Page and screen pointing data

.....

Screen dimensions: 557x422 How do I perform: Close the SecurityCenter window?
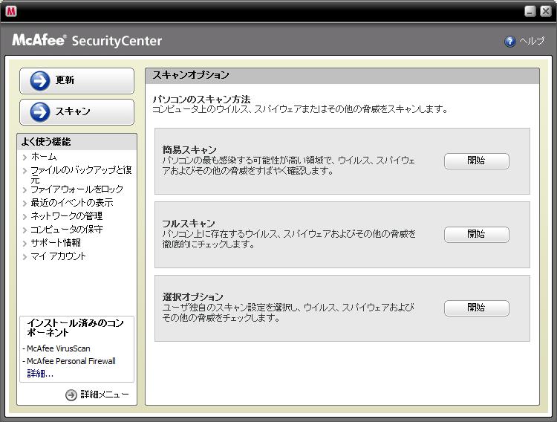click(544, 11)
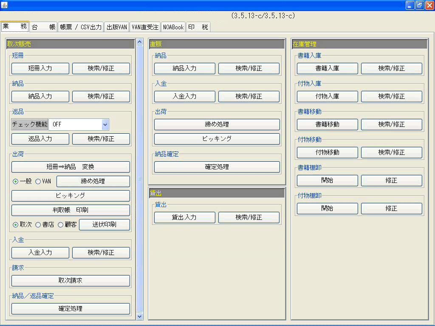The image size is (435, 326).
Task: Click 貸出入力 in the 貸出 panel
Action: 184,217
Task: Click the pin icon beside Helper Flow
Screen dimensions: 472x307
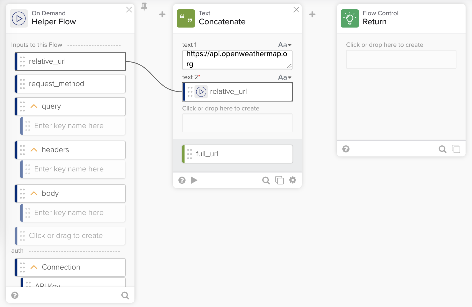Action: (x=144, y=7)
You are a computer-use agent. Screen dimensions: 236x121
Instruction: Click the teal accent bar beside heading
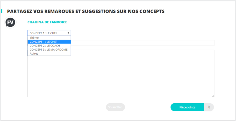[x=2, y=11]
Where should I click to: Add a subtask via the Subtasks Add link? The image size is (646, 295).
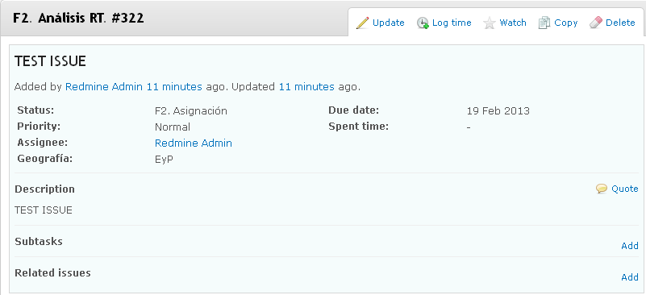click(x=630, y=246)
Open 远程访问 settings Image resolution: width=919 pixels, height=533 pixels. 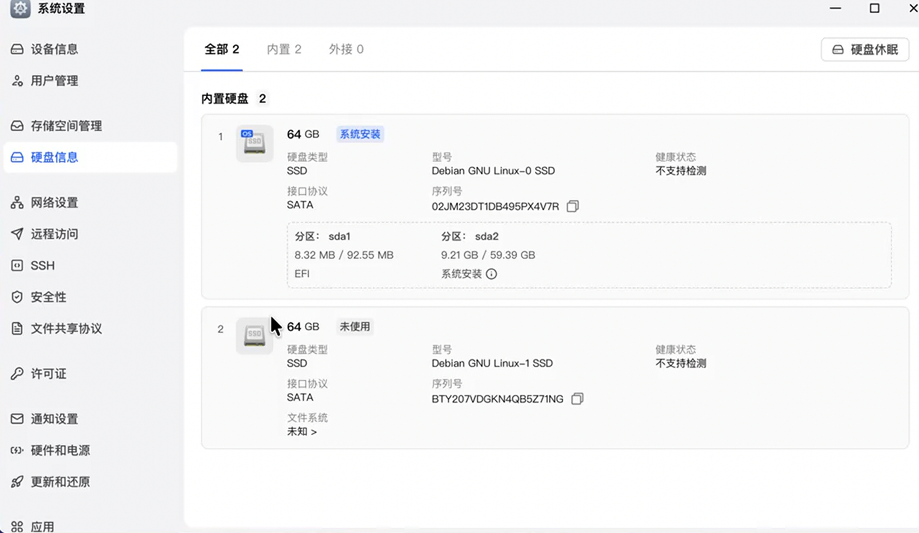[54, 234]
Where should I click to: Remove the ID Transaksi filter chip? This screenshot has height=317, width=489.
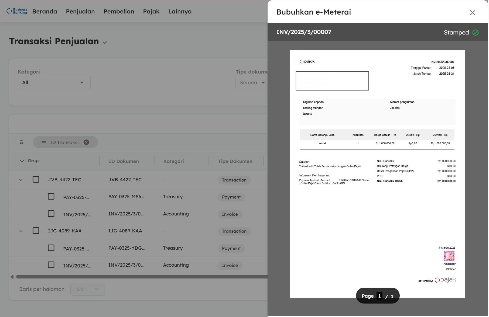pyautogui.click(x=86, y=142)
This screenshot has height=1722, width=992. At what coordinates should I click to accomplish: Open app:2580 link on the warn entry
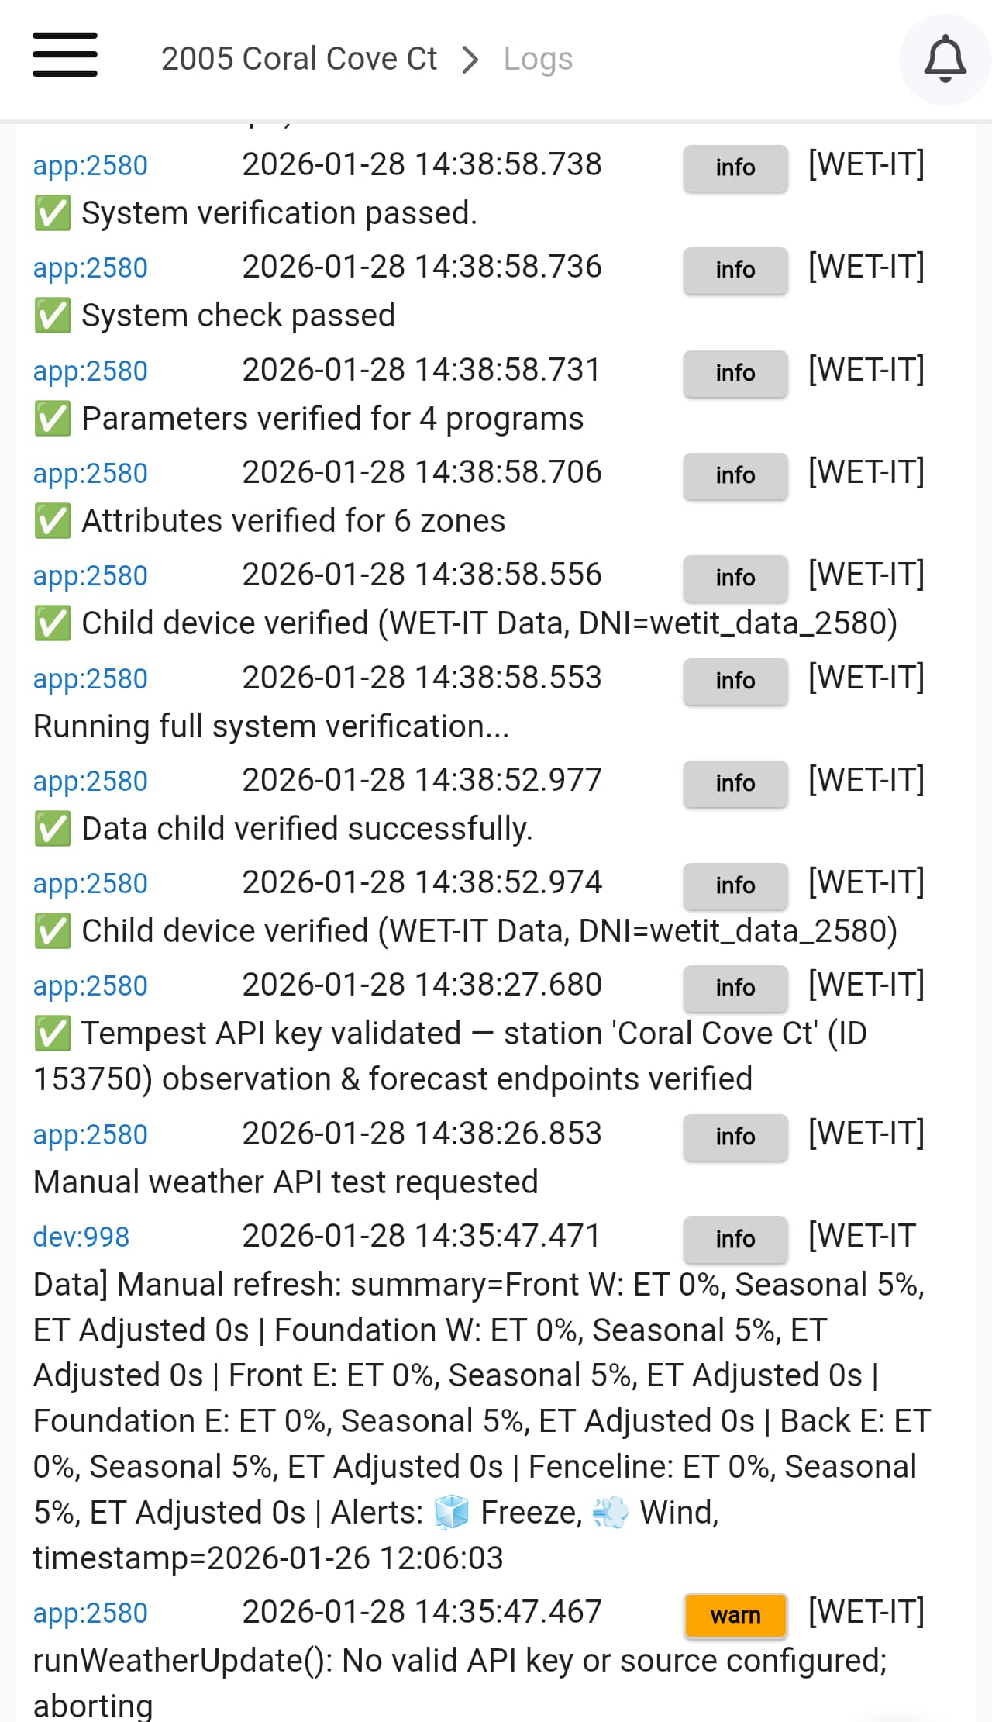(x=90, y=1613)
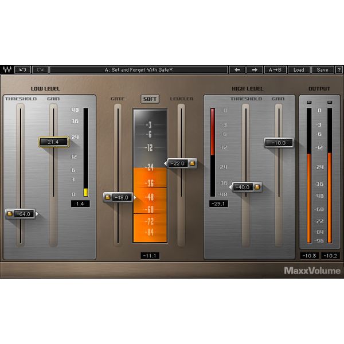This screenshot has height=344, width=344.
Task: Open the preset name menu
Action: pos(138,70)
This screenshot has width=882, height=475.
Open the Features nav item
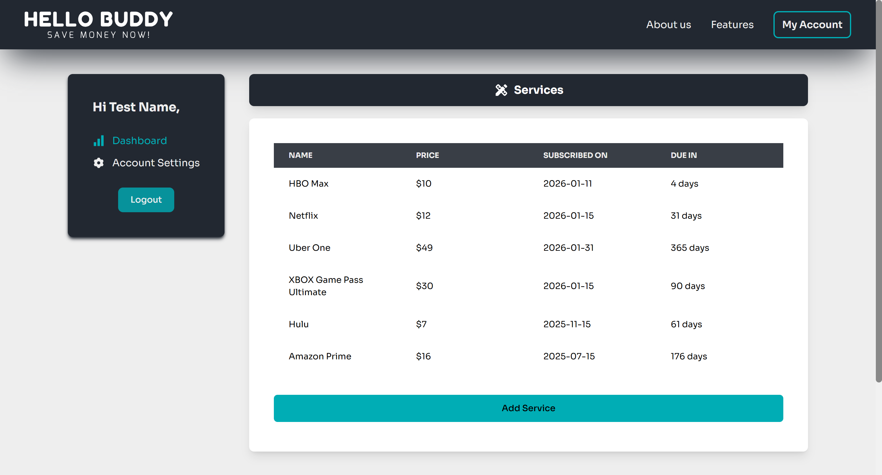click(732, 25)
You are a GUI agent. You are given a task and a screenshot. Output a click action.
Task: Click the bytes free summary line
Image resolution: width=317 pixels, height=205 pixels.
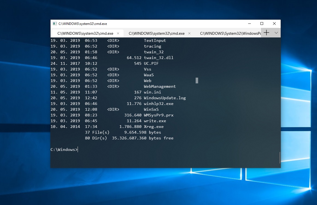[x=129, y=138]
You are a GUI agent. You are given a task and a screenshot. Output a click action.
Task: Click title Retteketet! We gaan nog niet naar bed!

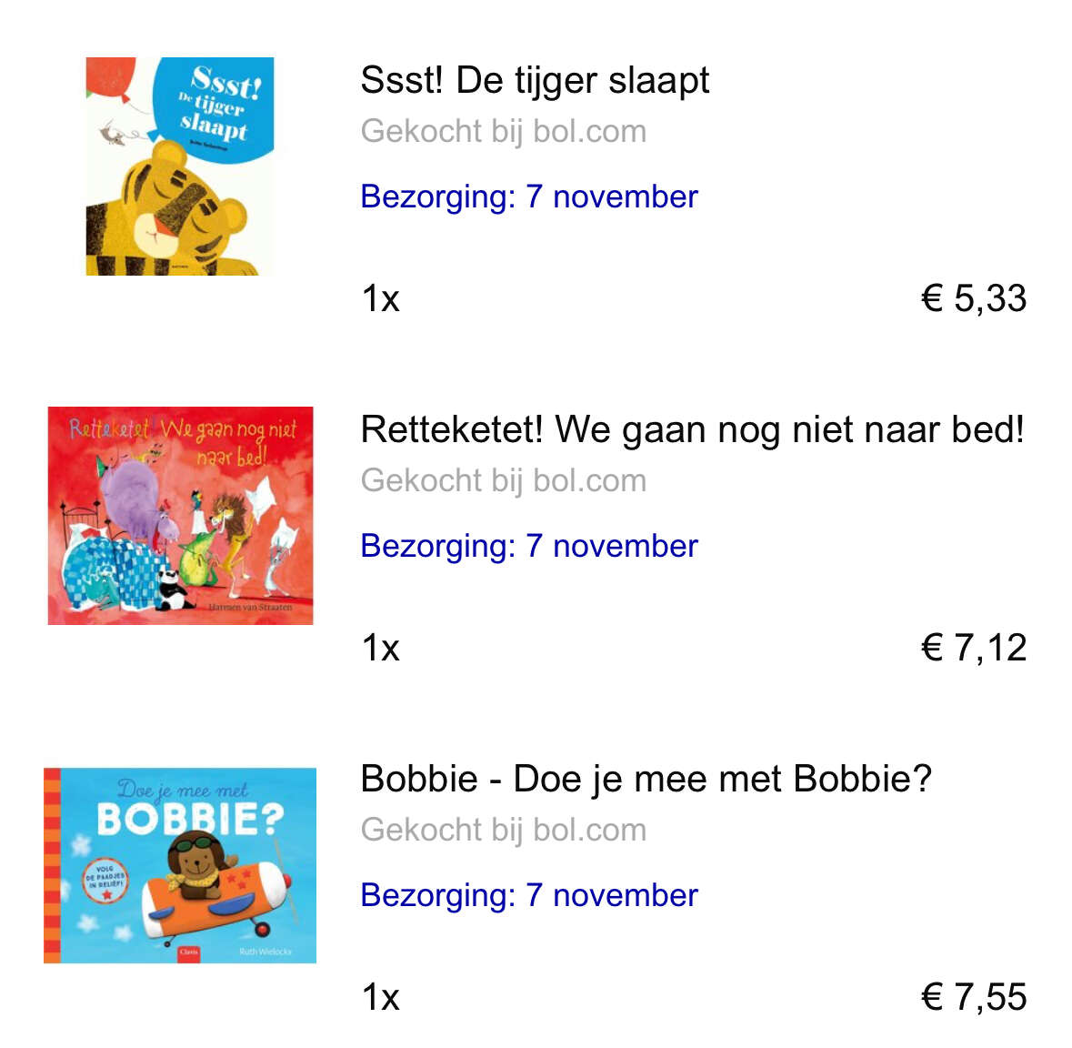(692, 430)
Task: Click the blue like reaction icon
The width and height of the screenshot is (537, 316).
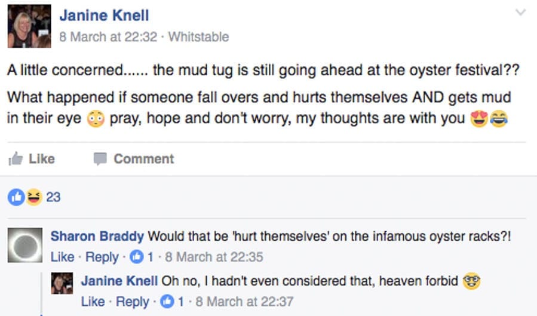Action: 17,197
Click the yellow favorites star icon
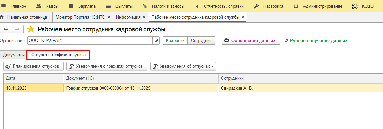 pyautogui.click(x=31, y=29)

.....

* [Work required]
Copy out the lines from the records exactly as they appear, beginning at the line that contains "Where should I click to: Remove" and ending after the line that contains "pyautogui.click(x=86, y=142)". Do not include the pictures in your answer.

* [Written answer]
Where should I click to: Remove the ID Transaksi filter chip? This screenshot has height=317, width=489.
pyautogui.click(x=86, y=142)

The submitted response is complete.